(Word and element pointing entries)

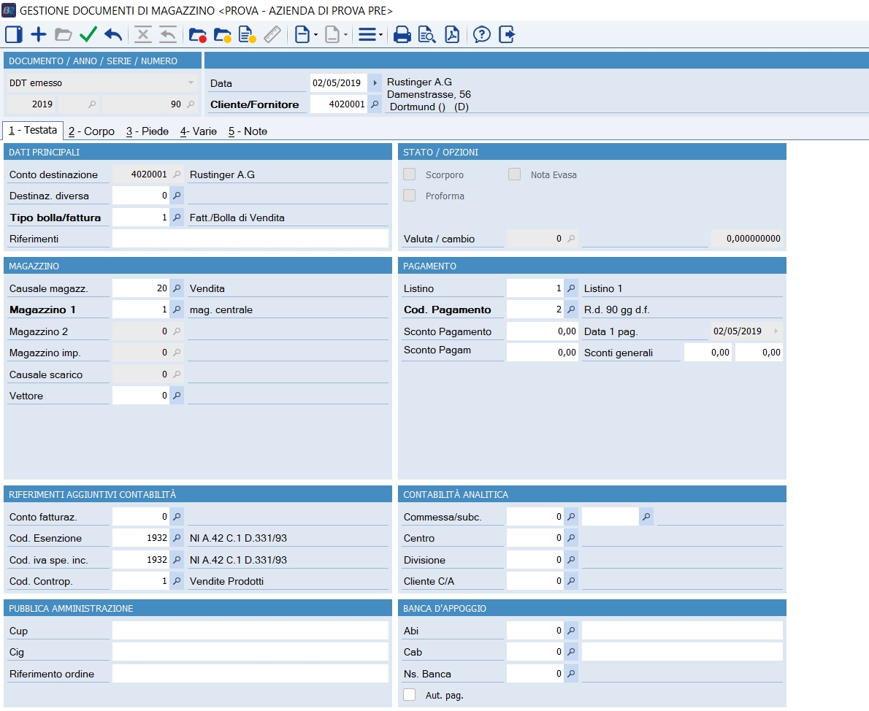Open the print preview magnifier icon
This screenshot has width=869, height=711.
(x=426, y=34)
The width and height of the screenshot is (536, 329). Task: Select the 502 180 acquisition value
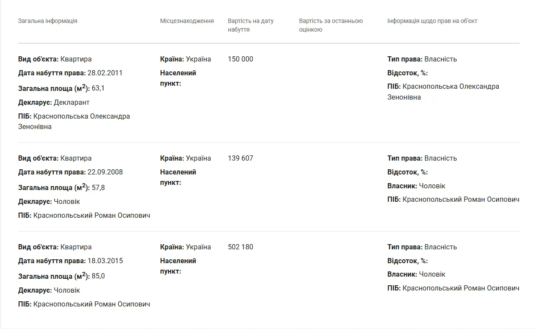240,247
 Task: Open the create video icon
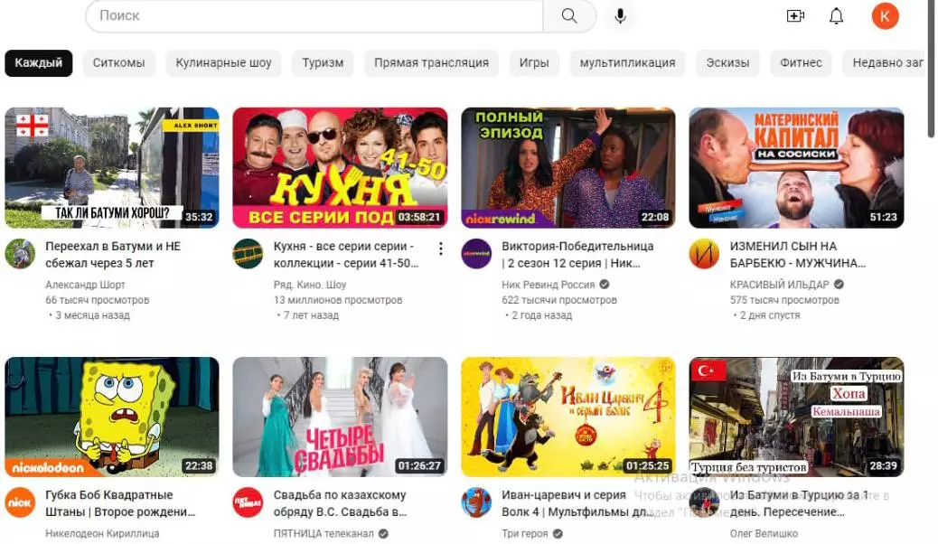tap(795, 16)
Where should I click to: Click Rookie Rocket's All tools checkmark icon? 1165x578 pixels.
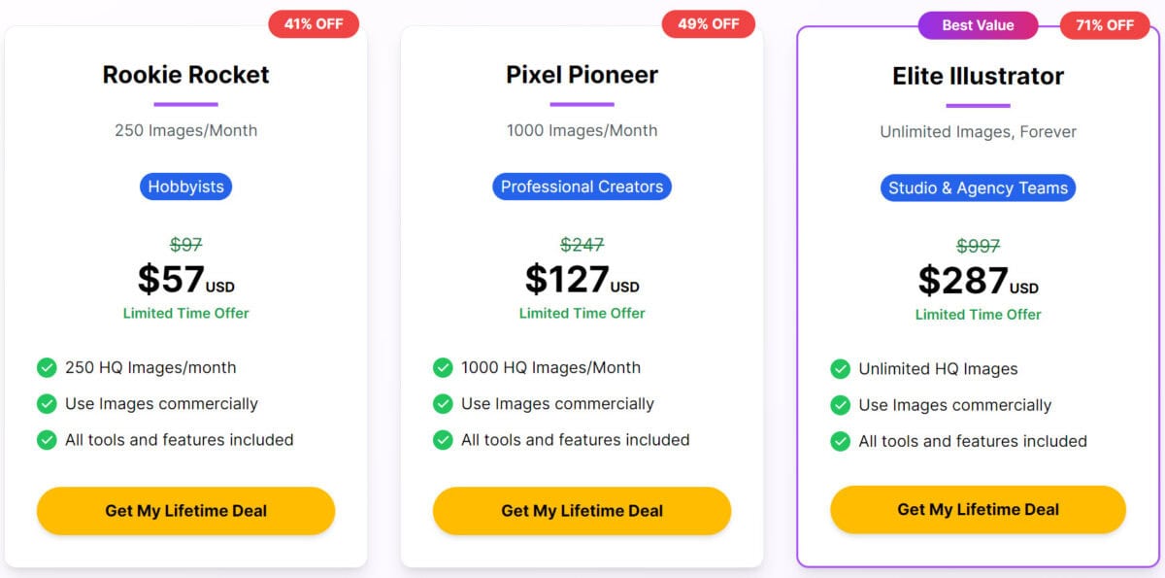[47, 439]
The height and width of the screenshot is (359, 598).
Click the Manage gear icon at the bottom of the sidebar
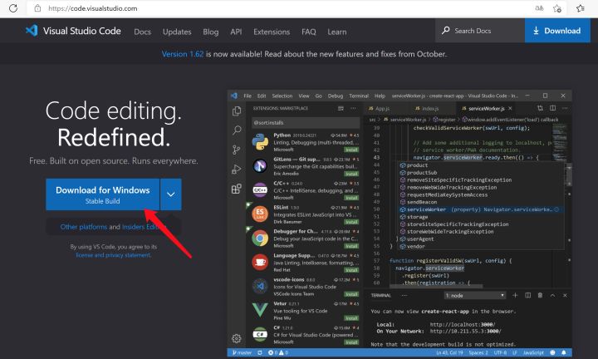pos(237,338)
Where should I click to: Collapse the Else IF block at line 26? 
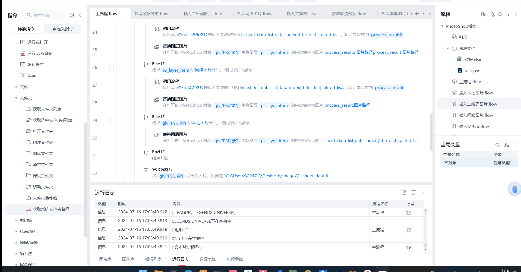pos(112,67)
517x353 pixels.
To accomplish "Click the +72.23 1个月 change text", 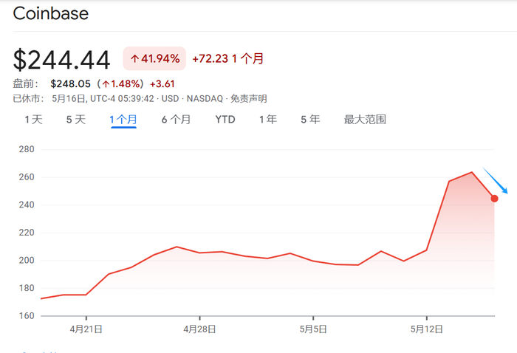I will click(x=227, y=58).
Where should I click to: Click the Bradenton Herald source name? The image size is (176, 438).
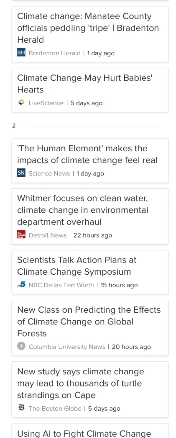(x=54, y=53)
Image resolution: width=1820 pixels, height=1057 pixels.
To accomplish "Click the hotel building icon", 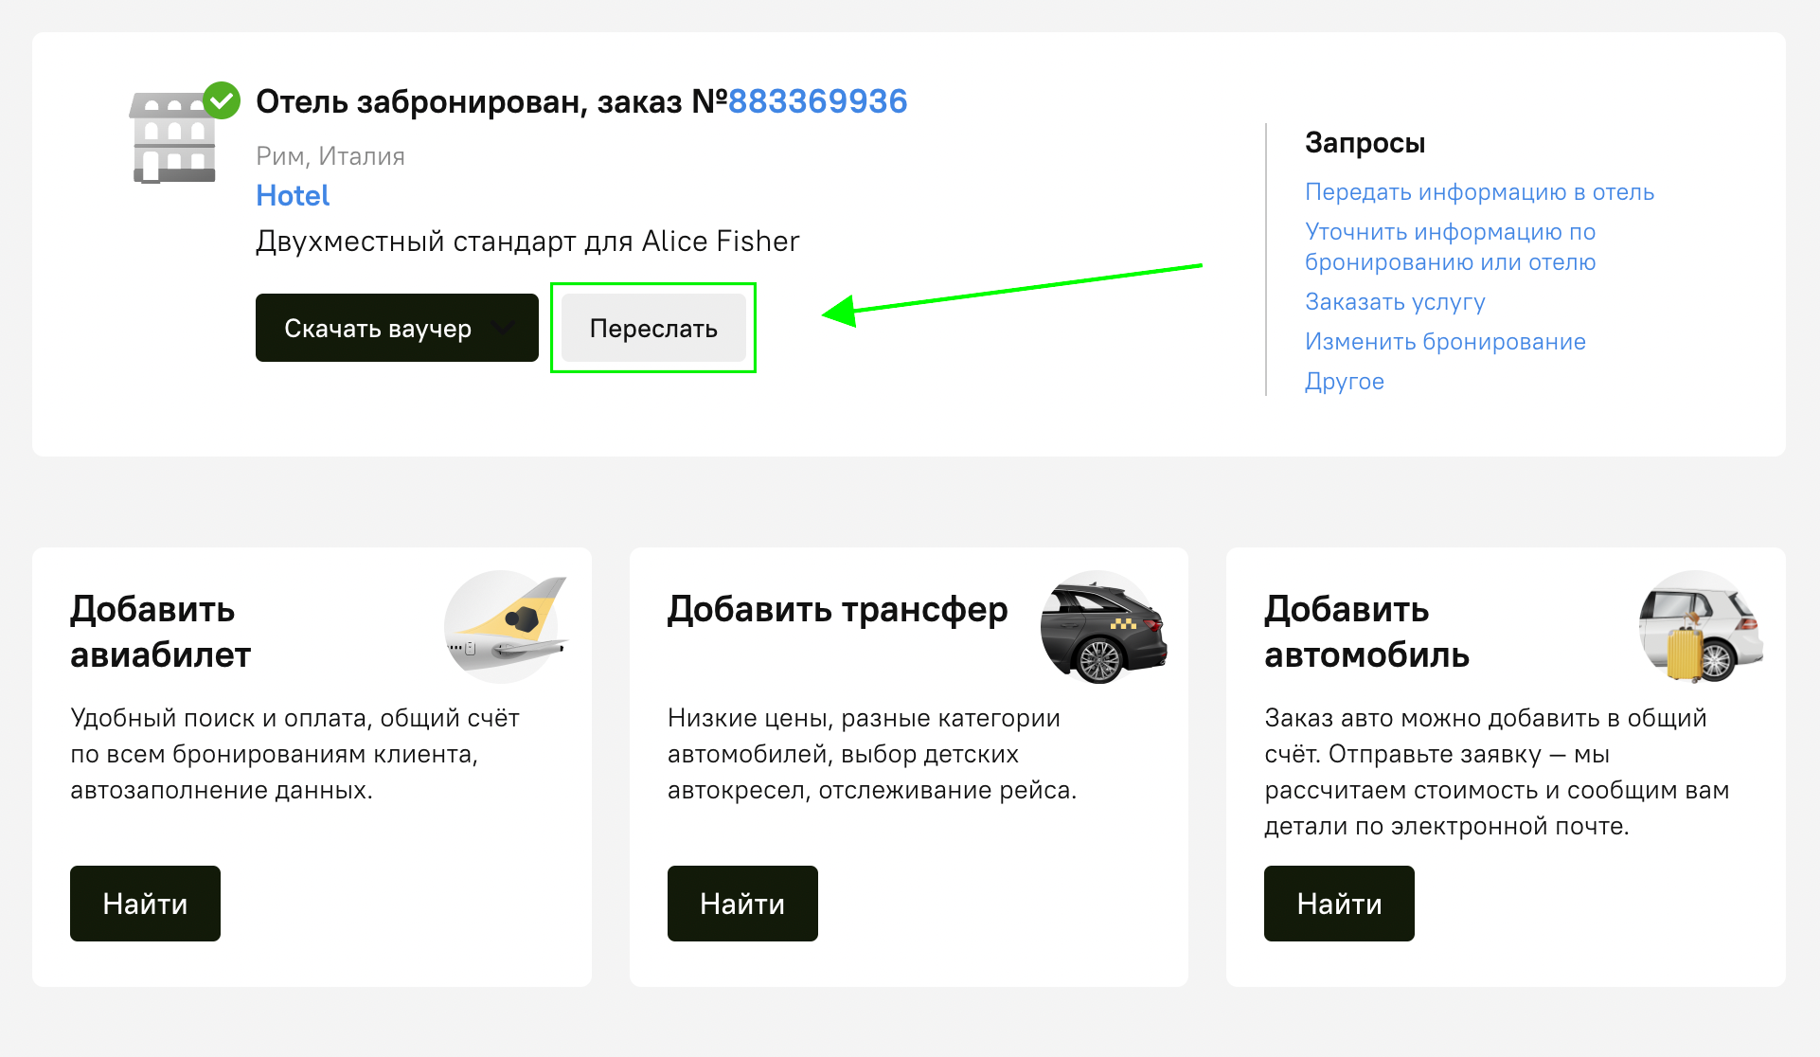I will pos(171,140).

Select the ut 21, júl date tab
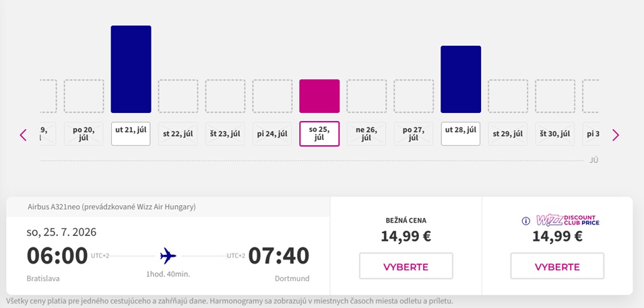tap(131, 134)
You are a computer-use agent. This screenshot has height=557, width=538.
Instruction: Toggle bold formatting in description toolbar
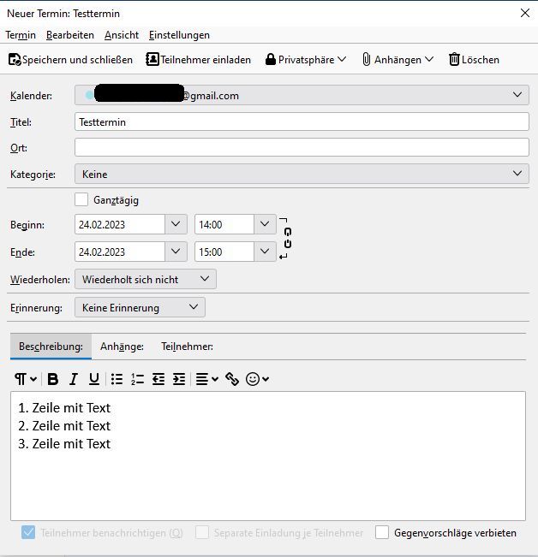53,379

> _DIRECTIONS_
Starting with the line that contains "You are a computer-use" and going on through the last line of the entries, give the text as a JSON list of strings, one string per line, with blank lines left out. Omit the pictures.

> _COMPLETED EXERCISE_
[
  "You are a computer-use agent. This screenshot has height=557, width=538.",
  "Instruction: Toggle bold formatting in description toolbar",
  "53,379"
]